Freedom Reads is a first-of-its-kind organization that empowers people in prison through literature to imagine new possibilities for their lives. The Freedom Libraries are the brainchild of 2021 MacArthur Fellow and Yale Law School graduate Reginald Dwayne Betts, who was sentenced in Virginia to nine years in prison at age 16. Freedom Libraries are spaces in prisons to encourage community and in which reaching for a book can be as spontaneous as human curiosity. Each bookcase is handcrafted out of maple, cherry, oak, or walnut and is curved to contrast the straight lines and bars of prisons as well as to evoke Dr. Martin Luther King, Jr.’s observation about the “arc of the moral universe” bending “toward justice.”

Books in the Freedom Library have been carefully curated through consultations with hundreds of poets, novelists, philosophers, teachers, friends, and voracious readers, resulting in a collection of books that are not only beloved, but indispensable.
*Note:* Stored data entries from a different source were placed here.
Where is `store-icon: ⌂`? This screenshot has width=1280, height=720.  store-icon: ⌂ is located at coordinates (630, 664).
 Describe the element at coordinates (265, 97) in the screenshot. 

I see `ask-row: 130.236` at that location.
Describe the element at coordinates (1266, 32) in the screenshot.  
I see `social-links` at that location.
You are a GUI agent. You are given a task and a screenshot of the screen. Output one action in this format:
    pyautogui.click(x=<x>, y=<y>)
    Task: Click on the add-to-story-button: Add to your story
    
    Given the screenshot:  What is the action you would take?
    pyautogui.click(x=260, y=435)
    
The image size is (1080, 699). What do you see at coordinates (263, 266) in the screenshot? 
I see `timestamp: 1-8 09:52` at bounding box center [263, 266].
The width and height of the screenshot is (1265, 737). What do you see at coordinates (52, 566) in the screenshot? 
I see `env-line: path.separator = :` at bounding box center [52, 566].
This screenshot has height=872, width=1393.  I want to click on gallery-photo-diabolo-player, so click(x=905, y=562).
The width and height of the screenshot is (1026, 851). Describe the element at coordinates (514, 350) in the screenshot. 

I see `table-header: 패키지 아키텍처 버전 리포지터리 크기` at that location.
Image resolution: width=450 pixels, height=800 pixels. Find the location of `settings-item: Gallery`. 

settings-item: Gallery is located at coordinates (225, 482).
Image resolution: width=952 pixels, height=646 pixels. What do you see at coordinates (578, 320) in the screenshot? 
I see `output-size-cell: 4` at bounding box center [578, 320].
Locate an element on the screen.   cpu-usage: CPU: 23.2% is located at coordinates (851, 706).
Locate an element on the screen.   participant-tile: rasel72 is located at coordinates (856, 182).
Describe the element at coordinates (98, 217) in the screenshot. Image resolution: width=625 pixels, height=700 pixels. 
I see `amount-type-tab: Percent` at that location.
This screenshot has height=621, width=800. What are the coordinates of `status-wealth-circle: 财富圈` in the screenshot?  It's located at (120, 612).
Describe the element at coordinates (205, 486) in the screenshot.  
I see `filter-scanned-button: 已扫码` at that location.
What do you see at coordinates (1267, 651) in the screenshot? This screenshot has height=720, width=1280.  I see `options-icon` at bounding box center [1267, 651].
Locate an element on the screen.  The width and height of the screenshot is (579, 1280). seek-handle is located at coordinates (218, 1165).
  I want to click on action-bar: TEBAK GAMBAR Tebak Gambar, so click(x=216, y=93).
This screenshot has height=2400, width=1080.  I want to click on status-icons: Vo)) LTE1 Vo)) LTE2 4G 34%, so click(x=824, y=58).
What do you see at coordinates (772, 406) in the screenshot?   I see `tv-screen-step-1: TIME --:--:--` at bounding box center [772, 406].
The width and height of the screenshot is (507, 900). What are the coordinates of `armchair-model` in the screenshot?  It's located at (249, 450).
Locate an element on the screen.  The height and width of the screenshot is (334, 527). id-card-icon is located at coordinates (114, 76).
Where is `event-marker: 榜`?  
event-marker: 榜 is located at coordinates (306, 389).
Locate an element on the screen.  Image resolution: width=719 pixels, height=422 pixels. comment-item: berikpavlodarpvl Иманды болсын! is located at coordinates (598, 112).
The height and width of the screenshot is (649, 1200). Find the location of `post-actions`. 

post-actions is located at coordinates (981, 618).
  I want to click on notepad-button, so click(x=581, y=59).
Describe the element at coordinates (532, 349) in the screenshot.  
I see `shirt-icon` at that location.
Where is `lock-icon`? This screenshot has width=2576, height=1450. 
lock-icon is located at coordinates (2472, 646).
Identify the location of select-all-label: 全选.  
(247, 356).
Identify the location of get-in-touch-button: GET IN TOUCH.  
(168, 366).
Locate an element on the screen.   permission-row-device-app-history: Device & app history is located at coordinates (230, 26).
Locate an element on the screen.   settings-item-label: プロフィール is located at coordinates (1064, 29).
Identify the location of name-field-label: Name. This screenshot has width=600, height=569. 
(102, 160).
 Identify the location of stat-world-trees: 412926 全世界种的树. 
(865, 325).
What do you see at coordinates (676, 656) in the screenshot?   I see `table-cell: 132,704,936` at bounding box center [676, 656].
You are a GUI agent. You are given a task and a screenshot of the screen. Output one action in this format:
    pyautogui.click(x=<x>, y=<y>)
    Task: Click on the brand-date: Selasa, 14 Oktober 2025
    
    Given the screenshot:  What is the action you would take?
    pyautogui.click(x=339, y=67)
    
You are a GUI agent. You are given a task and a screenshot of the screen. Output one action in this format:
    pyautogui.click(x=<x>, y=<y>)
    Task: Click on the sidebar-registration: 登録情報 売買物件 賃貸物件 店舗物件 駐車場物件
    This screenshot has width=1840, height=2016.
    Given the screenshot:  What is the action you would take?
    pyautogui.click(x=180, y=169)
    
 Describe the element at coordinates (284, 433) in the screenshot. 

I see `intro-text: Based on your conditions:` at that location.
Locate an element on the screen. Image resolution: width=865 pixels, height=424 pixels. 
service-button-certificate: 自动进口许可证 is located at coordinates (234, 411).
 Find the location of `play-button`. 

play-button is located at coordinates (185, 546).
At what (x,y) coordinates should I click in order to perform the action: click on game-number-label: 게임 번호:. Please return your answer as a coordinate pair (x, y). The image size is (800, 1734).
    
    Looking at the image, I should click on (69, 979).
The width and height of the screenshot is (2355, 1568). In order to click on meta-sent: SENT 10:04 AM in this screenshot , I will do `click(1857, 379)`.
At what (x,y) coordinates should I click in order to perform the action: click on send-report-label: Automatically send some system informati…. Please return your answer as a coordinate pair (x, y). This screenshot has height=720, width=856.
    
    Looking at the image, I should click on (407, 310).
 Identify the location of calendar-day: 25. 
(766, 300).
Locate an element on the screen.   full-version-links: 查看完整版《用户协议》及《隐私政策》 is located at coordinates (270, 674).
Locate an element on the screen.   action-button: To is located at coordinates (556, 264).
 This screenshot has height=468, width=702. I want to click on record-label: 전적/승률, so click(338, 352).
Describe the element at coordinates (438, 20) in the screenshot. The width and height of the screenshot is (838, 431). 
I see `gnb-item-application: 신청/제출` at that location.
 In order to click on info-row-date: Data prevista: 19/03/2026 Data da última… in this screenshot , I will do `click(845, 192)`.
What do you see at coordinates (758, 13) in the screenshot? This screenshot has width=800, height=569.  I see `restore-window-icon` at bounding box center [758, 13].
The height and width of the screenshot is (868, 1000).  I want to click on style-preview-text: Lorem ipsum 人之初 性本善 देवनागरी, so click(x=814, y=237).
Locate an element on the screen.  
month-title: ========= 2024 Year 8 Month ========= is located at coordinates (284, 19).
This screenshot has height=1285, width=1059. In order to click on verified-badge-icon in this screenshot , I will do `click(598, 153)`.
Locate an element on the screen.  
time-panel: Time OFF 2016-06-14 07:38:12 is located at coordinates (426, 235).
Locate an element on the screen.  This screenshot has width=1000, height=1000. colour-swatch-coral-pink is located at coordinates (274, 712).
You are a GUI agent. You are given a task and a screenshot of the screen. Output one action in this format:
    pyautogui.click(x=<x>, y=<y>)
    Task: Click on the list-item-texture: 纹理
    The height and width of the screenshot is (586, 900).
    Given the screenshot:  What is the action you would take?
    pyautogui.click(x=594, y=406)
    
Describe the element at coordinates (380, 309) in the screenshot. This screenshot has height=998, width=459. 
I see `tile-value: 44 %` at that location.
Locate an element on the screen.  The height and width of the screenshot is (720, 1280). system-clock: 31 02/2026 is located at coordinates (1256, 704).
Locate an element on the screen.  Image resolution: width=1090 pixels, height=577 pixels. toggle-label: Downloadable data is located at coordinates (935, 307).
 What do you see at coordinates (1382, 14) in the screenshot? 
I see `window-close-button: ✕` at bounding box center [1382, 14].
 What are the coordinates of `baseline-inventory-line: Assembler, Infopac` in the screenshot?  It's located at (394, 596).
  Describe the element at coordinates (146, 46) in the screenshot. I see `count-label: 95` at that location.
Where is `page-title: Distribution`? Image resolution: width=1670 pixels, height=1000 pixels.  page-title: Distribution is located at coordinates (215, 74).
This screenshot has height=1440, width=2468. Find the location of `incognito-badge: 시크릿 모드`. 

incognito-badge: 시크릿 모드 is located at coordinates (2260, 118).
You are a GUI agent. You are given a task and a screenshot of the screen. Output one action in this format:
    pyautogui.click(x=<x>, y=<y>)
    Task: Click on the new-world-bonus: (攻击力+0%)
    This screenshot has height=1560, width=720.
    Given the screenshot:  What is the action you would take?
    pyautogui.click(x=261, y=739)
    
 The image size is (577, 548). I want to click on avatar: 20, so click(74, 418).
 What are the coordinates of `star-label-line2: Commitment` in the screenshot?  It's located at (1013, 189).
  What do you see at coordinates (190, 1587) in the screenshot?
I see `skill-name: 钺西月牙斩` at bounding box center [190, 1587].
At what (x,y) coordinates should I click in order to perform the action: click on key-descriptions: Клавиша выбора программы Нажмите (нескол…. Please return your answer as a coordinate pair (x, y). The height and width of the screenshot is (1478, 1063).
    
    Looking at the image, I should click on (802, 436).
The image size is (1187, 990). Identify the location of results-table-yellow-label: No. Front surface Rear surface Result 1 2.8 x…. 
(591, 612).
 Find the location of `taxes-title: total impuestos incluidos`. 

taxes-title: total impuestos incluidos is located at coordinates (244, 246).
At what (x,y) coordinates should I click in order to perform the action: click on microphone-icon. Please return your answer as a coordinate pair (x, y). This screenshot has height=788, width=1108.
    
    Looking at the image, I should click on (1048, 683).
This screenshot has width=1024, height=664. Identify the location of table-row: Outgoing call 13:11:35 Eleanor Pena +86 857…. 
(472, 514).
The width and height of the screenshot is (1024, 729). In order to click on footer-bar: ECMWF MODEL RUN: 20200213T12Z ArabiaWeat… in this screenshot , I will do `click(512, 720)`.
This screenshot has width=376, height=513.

The libraries include contemporary poetry, novels, and essays alongside classic works such as Homer’s The Odyssey and Ralph Ellison’s Invisible Man – titles that remind us that books have long been a freedom project.

About the Inside Literary Prize:

In 2023, Freedom Reads, independent bookstore owner Lori Feathers, the National Book Foundation, and the Center for Justice Innovation, announced the launch of the Inside Literary Prize, the first-ever US-based literary prize awarded exclusively by currently incarcerated people. The Prize is awarded each year to one of four shortlisted books by a jury of 300 incarcerated readers from prisons across the nation. This initiative seeks to honor the insights incarcerated readers add to cultural conversations and expand access to our country’s most thought-provoking literature for people who are incarcerated.